Given Snap-on's consistent profitability with a net margin of 19.72%, the primary valuation metric selected is the Price-to-Earnings (P/E) ratio. The stock trades at a trailing P/E of 17.98x and a forward P/E of 17.86x, with the minimal gap between the two suggesting the market anticipates stable, rather than accelerating, earnings growth in the near term. Compared to sector averages (implied by the provided data but not explicitly stated, we note the P/E is a standard benchmark), the stock's multiple appears reasonable for a company with its high margins and return profile; however, a direct industry average comparison is not available in the provided dataset. Historically, the stock's current trailing P/E of 17.98x sits comfortably within its own historical range observed over recent quarters, which has fluctuated between approximately 12.7x and 18.0x. This positioning near the higher end of its recent historical band suggests the market is pricing in a stable, high-quality earnings stream but is not extrapolating excessive growth expectations, aligning with the company's mature, cash-generative business model.

PE

18.0x

Latest Quarter

vs. Historical

High-End

5-Year PE Range 11x~18x

vs. Industry Avg

N/A

Industry PE ~N/A*

EV/EBITDA

12.1x

Enterprise Value Multiple

Investment Risk Disclosure

Financial & Operational Risks: Snap-on's primary financial risk is not solvency—its balance sheet is pristine—but rather its dependence on maintaining exceptionally high margins to justify its valuation. A net margin compression from the current 19.72% toward industry averages would significantly impact earnings, as the stock's P/E multiple is predicated on superior profitability. While revenue concentration is mitigated by three balanced segments, the core Tools Group remains susceptible to cyclical downturns in technician spending. The company's low 3% revenue growth also presents a risk if inflation or wage pressures outpace its ability to raise prices, squeezing operating margins from the current 25.75%.

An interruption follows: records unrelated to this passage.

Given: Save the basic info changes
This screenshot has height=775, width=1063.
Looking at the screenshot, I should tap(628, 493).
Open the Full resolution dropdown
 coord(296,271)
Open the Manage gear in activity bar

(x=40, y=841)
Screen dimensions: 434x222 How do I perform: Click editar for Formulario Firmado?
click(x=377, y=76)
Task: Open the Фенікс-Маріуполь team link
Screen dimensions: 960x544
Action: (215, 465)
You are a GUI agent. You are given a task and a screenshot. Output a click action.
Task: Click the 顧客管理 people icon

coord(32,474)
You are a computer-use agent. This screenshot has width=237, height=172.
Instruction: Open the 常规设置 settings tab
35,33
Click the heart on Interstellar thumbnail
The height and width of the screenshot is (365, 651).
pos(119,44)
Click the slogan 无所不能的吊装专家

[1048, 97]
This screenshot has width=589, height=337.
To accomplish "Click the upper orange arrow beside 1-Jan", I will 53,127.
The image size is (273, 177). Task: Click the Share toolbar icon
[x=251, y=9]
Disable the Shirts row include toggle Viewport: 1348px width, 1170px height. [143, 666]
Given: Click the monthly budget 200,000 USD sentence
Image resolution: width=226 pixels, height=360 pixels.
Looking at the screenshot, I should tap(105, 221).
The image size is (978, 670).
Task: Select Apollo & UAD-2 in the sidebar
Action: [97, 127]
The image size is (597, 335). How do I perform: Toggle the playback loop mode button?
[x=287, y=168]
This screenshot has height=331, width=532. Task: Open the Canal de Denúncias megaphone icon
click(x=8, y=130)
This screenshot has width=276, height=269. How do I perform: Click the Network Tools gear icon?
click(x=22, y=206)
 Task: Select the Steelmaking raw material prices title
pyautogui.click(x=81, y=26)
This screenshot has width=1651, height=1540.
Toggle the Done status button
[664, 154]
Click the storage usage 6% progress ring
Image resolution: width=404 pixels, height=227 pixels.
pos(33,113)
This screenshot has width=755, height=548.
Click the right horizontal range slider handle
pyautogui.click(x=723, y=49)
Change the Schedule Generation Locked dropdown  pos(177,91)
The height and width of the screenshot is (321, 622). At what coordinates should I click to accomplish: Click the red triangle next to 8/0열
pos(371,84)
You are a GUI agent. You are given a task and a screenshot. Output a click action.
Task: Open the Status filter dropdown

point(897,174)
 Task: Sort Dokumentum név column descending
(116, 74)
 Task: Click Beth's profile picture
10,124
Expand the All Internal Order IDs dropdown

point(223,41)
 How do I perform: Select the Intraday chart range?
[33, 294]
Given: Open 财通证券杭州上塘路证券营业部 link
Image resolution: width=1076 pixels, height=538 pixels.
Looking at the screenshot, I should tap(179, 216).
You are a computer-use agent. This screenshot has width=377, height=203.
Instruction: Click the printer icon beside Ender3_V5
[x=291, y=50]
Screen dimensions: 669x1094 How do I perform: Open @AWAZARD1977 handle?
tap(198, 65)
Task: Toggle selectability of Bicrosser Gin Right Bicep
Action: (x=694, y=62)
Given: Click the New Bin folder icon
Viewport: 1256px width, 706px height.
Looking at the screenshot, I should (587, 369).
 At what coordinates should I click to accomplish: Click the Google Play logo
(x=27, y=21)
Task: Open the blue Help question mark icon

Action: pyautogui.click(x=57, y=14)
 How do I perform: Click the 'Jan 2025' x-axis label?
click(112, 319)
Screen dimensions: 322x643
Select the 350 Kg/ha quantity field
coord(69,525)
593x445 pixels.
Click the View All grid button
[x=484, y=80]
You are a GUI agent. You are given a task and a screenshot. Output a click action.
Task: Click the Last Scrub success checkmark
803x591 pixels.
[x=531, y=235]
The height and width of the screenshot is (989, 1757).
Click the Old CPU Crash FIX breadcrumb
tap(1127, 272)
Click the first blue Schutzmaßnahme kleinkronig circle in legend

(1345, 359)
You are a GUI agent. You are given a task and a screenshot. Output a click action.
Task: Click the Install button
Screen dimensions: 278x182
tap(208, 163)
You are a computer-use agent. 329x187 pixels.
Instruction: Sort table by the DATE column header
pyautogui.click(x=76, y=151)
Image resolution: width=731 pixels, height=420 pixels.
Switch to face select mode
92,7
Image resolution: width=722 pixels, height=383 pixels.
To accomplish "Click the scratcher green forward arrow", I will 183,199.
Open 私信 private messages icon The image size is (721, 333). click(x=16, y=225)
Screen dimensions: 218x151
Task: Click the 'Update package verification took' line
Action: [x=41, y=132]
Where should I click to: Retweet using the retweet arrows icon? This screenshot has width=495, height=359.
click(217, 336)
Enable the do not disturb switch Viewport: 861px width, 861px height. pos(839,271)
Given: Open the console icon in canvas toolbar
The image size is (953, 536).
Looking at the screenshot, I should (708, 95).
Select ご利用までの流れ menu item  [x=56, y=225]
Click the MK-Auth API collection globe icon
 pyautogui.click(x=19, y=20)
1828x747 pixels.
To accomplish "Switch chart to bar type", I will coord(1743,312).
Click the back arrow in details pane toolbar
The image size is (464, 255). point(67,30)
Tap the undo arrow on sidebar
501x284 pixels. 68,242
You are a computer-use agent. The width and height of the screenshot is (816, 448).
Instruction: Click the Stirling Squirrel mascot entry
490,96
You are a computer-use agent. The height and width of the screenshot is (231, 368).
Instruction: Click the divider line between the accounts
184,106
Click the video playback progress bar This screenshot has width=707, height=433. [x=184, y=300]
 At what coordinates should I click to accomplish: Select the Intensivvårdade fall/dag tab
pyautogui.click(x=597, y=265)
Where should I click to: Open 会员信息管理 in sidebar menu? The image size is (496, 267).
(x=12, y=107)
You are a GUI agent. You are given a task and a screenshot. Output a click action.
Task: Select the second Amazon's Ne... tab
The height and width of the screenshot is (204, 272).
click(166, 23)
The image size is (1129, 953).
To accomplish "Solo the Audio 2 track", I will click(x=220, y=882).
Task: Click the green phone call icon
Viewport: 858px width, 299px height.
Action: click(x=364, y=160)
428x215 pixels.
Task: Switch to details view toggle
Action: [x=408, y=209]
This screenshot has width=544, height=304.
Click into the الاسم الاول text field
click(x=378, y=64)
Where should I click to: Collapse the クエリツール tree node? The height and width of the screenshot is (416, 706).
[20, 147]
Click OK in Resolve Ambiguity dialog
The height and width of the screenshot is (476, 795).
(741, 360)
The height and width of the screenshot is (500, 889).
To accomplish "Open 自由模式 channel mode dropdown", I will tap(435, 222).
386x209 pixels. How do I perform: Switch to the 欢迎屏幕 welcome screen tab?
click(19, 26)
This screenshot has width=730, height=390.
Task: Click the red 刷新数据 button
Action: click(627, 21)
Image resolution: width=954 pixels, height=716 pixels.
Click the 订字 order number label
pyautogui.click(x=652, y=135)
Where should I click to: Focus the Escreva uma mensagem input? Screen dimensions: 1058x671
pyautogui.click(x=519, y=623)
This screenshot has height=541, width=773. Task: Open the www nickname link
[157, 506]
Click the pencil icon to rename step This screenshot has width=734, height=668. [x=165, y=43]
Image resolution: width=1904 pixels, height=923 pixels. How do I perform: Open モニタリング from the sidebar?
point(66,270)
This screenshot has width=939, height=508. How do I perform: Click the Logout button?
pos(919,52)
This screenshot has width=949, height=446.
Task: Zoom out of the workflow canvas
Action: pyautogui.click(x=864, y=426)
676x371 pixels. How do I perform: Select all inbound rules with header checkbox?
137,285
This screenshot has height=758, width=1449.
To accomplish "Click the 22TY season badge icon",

Market & Competitive Risks: The key market risk is valuation compression. Trading at a trailing P/E of 17.98x near the top of its historical range, the stock is vulnerable to derating if growth remains stagnant, especially in a rising interest rate environment that pressures valuations of all equities. Its beta of 0.761 offers defensive characteristics but does not immunize it from sector-wide sell-offs in industrials. Competitive risks are long-term but material; the rise of electric vehicles with simpler drivetrains could reduce demand for certain diagnostic tools over time, while online retailers could gradually erode the pricing power of the iconic mobile van distribution model.

Worst-Case Scenario: The most damaging scenario would involve a sharp economic recession leading to a decline in automotive repair volumes, coupled with market-wide multiple compression for industrials. This could trigger a double whammy of earnings decline and a lower P/E, sending the stock toward its 52-week low of $301.82. A realistic downside from the current price of ~$380 to this level represents a loss of approximately -21%. Further pressure could emerge if the company is forced to cut its dividend or buybacks due to a sustained cash flow decline, breaking a key pillar of the investment thesis.